I like having a smart watch. I got the newest generation Apple Watch for my birthday last October. I used it for many things today but the most fun was using it to measure the distance of two different walks today. The first was up and down the hills in our neighborhood. I walked with Belinda and we did a leisurely 2.5 miles with about 800 feet of changing elevation. I walked this afternoon with the camera and logged in about 3.75 miles. Mostly on flat, urban terrain. It's nice to quantify a walk and see just how much movement you are getting. No wonder the soles of my Merril hiking shoes are wearing down through all the tread... I guess I knew they would not last forever.

I am always amazed at this "green space" at the Seaholm development. 
People love to bring their kids here to play on the green Astroturf. 
There's no mud to worry about and the kiddos live the flat uniformity of
the space.
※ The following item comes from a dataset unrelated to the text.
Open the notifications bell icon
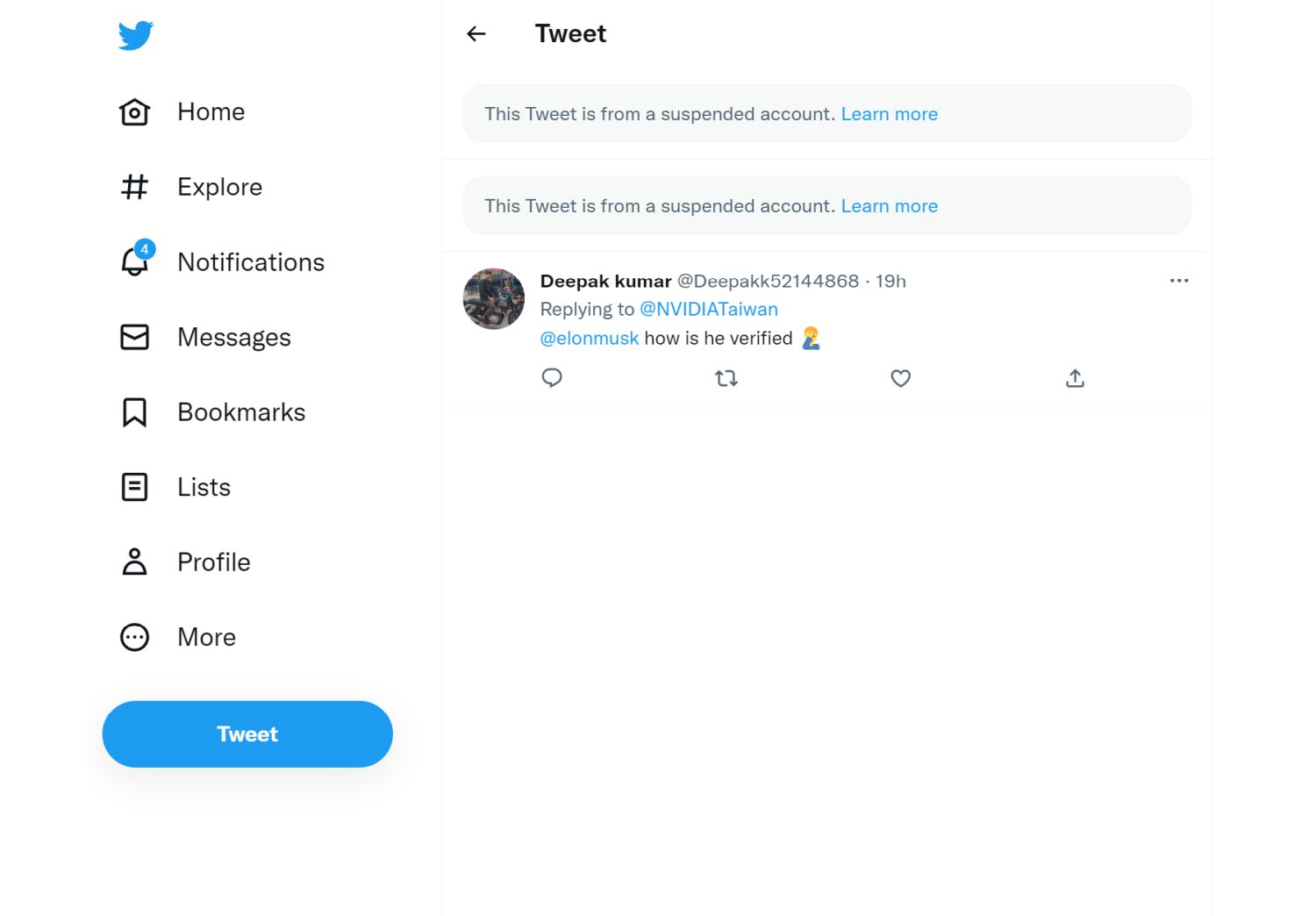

But dog owners and their dogs also love the space
and the cute little pooches love to relieve themselves on the fake grass.
While I'm sure the whole surface gets power washed each morning...
I'm not sure I would feel comfortable laying out on the 
ground cover to work on my tan. Just conjecture...

 After all the excitement of getting the Leica SL2 it was a comfort to walk around with a more familiar camera and a vintage lens. There is a familiarity that makes the camera seem so well sorted and well integrated into a walk. It's like strolling with a friend. 

It was a balmy 72° this afternoon and blue sky everywhere. I cleaned both bathrooms this morning and felt like I really deserved some quality time with my camera and lens. I am amazed at how nice a day it was. 

We're going to get cold later in the week but we like to "make hay when the sun shines." Or photographs.

So far, on a personal level, the year is off to a good start. No big drama and no big changes. And that's good since I fear change. Everyone does. Don't write a comment about how you never fear change. We'll have you well pegged as either delusional or a liar.